简短问题 1 ▸ 请返回围栏修补题目中从“Farmer Don then”起直至“of different lengths.”为止（含该处）的原文。
简短问题 2 ▸ 根据围栏修补题目，锯开一块长度为21的木板需要花费多少钱？
简短问题 3 ▸ 请从围栏修补题目现有的最后一句之后接着续写。

Enter $\looparrowright$

Description

Farmer John wants to repair a small length of the fence around the pasture. He measures the fence and finds that he needs $N$ $(1 ≤ N ≤ 20000)$ planks of wood, each having some integer length $L_i (1 ≤ L_i ≤ 50000)$ units. He then purchases a single long board just long enough to saw into the $N$ planks (i.e., whose length is the sum of the lengths $L_i$ ). FJ is ignoring the “kerf”, the extra length lost to sawdust when a sawcut is made; you should ignore it, too.
FJ sadly realizes that he doesn’t own a saw with which to cut the wood, so he mosies over to Farmer Don’s Farm with this long board and politely asks if he may borrow a saw.
Farmer Don, a closet capitalist, doesn’t lend FJ a saw but instead offers to charge Farmer John for each of the $N-1$ cuts in the plank. The charge to cut a piece of wood is exactly equal to its length. Cutting a plank of length $21$ costs $21$ cents.
Farmer Don then lets Farmer John decide the order and locations to cut the plank. Help Farmer John determine the minimum amount of money he can spend to create the N planks. FJ knows that he can cut the board in various different orders which will result in different charges since the resulting intermediate planks are of different lengths.

数据 ▸
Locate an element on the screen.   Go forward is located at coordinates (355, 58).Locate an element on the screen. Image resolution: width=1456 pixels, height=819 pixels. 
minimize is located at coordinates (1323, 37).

输出 1 ▸
Farmer Don then lets Farmer John decide the order and locations to cut the plank. Help Farmer John determine the minimum amount of money he can spend to create the N planks. FJ knows that he can cut the board in various different orders which will result in different charges since the resulting intermediate planks are of different lengths.

输出 2 ▸ 21美分。

输出 3 ▸
Input

Line $1$ : One integer $N$ , the number of planks
Lines $2$ to $N+1$ : Each line contains a single integer describing the length of a needed plank

Output

Line $1$ : One integer: the minimum amount of money he must spend to make $N-1$ cuts

Sample Input

3
8
5
8

Sample Output

Hint

He wants to cut a board of length $21$ into pieces of lengths $8, 5$ , and $8$ .
The original board measures $8+5+8=21$ . The first cut will cost $21$ , and should be used to cut the board into pieces measuring $13$ and $8$ . The second cut will cost $13$ , and should be used to cut the $13$ into $8$ and $5$ . This would cost $21+13=34$ . If the $21$ was cut into $16$ and $5$ instead, the second cut would cost $16$ for a total of $37$ (which is more than $34$ ).

Translation

我们要将将一根很长的木条切成 $N$ 份，每份的长度为 $L_i$ ，未切割前木条的长度为 $\sum\limits_{i=1}^NL_i$ 。每次切断木条时，需要的开销为这根木条的长度，如将一根长度为 $21$ 的木条分割成 $x$ 和 $21-x$ 的两部分，开销为 $21-x+x=21$ 。请求出按照目标要求将模板切割完最小的开销是多少。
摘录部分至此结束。